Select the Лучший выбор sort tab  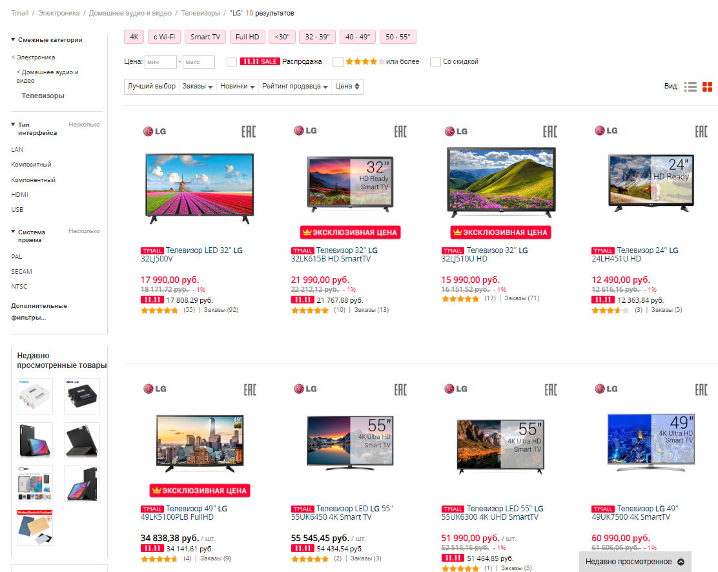151,87
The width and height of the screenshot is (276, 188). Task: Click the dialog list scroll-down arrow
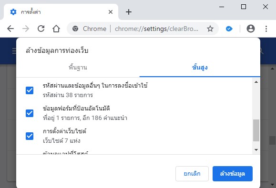click(256, 150)
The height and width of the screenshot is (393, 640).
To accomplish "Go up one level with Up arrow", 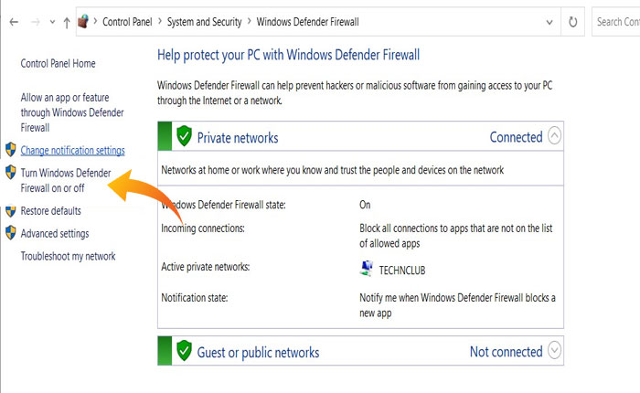I will point(67,21).
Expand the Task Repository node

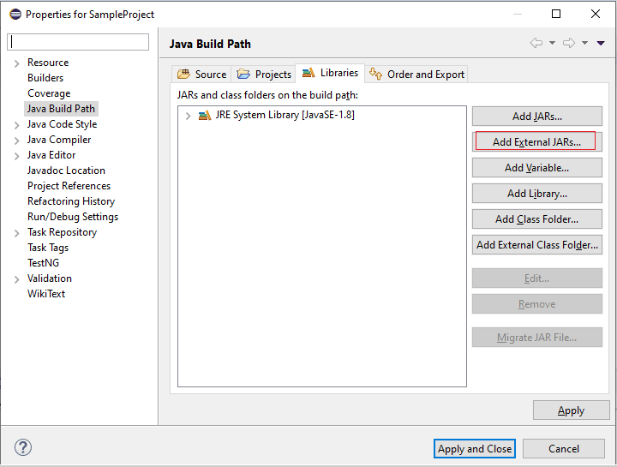tap(16, 232)
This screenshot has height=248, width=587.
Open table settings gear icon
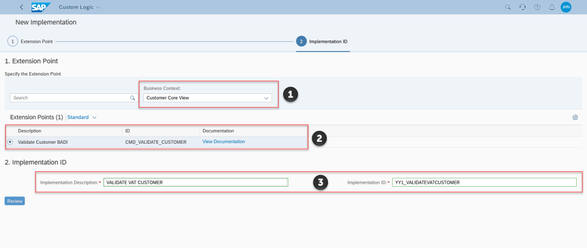point(575,117)
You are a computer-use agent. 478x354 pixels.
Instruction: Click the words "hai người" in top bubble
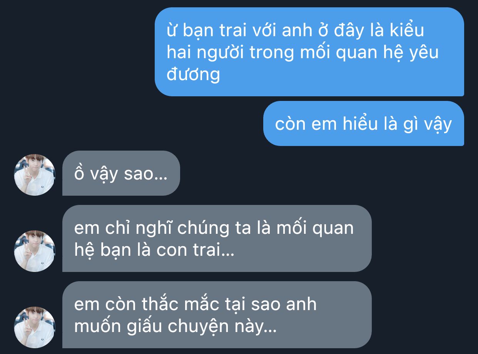tap(206, 53)
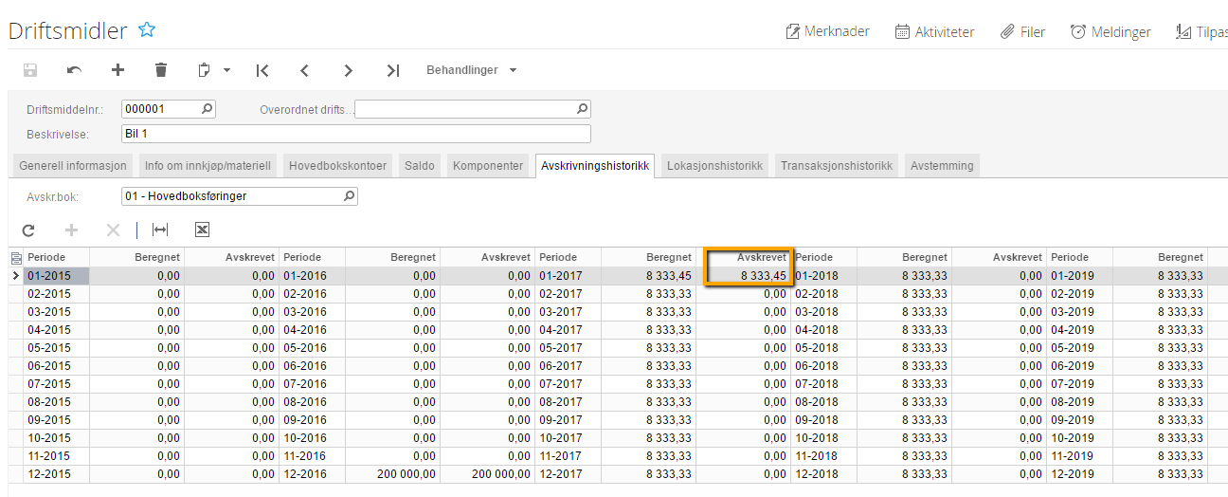Image resolution: width=1228 pixels, height=497 pixels.
Task: Click the Beskrivelse field with Bil 1
Action: pos(355,134)
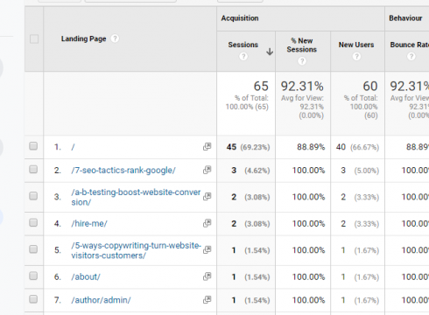Sort table by % New Sessions column
Screen dimensions: 429x315
coord(302,45)
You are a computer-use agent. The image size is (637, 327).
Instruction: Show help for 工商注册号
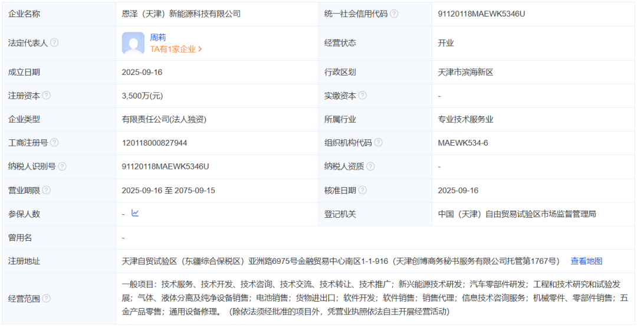point(54,143)
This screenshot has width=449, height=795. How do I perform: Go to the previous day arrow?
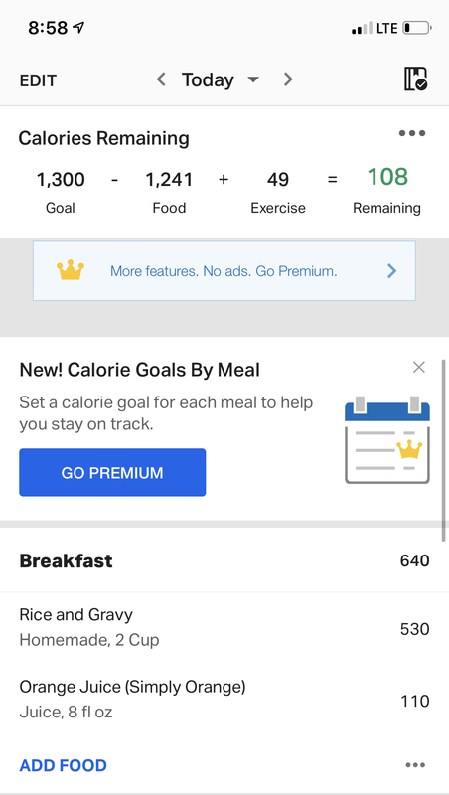(161, 80)
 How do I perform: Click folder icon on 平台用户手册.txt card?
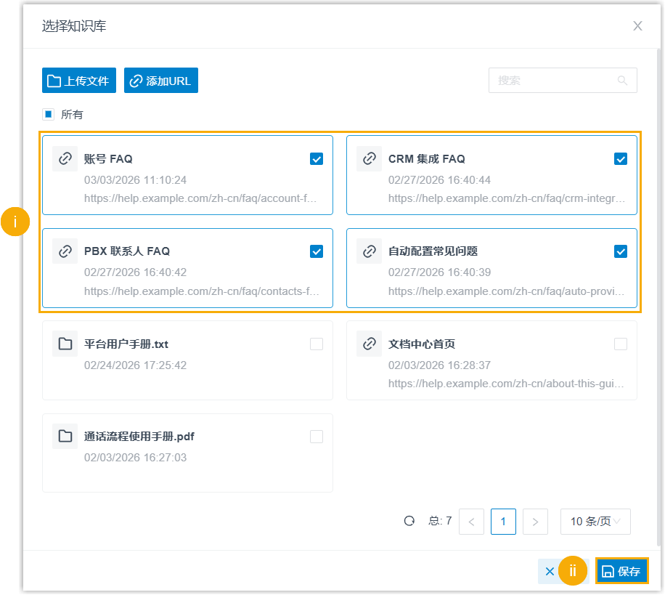click(65, 344)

━━━━━━━━━━━━━━━━━━━━━━━━━━━━━━

*Task to carry out*: Working down from the line with "This screenshot has height=248, width=587.", copy each line exactly until the last line of the entries, which is also included. Omit the pictures.

*Expected output*:
This screenshot has height=248, width=587.
Open table settings gear icon
point(575,117)
You are a computer-use agent. 478x354 pixels.
Instruction: Click the words "hai người" in top bubble
tap(206, 53)
Image resolution: width=1228 pixels, height=497 pixels.
Task: Click the Beskrivelse field with Bil 1
Action: pos(355,134)
Sort table by % New Sessions column
Screen dimensions: 429x315
coord(302,45)
You are a computer-use agent. The image size is (637, 327).
Instruction: Show help for 工商注册号
point(54,143)
This screenshot has width=449, height=795. How do I perform: Go to the previous day arrow?
(161, 80)
 How do I perform: Click folder icon on 平台用户手册.txt card?
click(65, 344)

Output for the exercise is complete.